Rob Voerman (born May 6, 1966, Deventer) is a Dutch graphic artist, sculptor and installation artist. His works generally show futuristic architectural constructions in a post-apocalyptic world full of destruction, explosions and the remains of conflict and catastrophe.

==Biography==
Voerman studied at the CABK in Kampen which is now ArtEZ Art & Design in Zwolle (1990–1996). In 2001 Voerman applied to join Worldviews, an art in residence programme in New York City. The programme used studios at the top of one of the World Trade Center towers-studios with a spectacular of the city. The programme though never started because of the attacks of September 11, 2001. In the following year Voerman made the work Worldviews which referred to 9/11 and the idea of this residency that never happened.

==Work==
Architecture, instability and deconstruction are central themes in the two-dimensional work and sculptures of Rob Voerman. His works are defined by a dialogue between the forms of old archaic appearances of the farmers-life and the modern technically developed society. The improvised constructions of his works reminds one of the anonymous architecture of sheds as can be seen on small farms and in gardens. Modern architecture was partially transformed and integrated by this archaic way of building. In his own words Voerman tries "to create the architecture of fictive communities living in remote areas or occupying existing citylandscapes. The communities will consist of a mixture of utopia, destruction and beauty."

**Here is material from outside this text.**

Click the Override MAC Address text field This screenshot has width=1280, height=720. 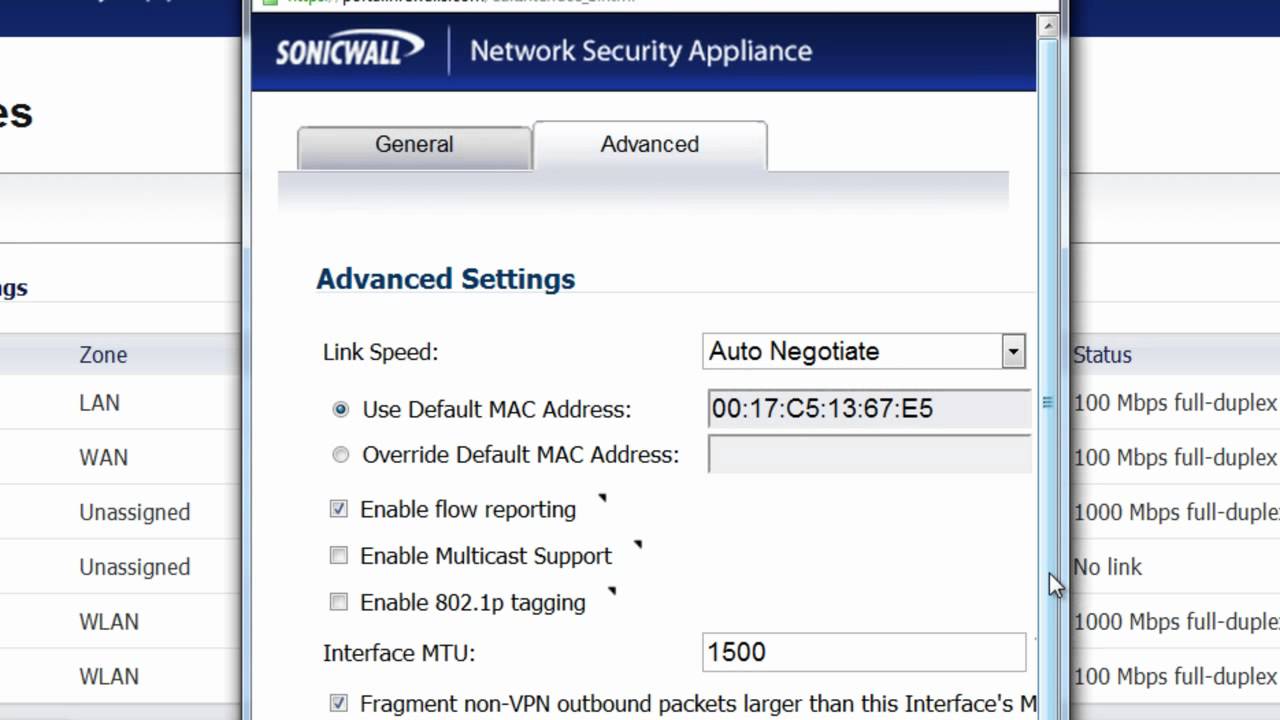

Voermans three-dimensional works are made of many different materials such as cardboard, glass, plexiglass, and wood. The sculptures recall the memory of a primitive hut but at the same time the technological achievements of the machine age. In Voermans sculptures different typologies of architecture, furniture and machines blend together. An example is Moonshine (2006), which is a table but at the same time a maquette of a ruined flatbuilding. The work also functions as a bar and a smoking area. A bar full of alcoholic drinks is built into the table and there is an ashtray mounted in it too.

==Exhibitions==
There have been exhibitions of Voermans work in Amsterdam, London, New York, Los Angeles, Berlin, Bregenz and Newcastle upon Tyne. His work has been presented in several groupshows in Belgium, Germany, the United States, Great Britain, Denmark, Taiwan, Canada and the Netherlands. In 2010 Voermans sculptures and drawings were presented in a major survey exhibition at the Cobra Museum in Amstelveen.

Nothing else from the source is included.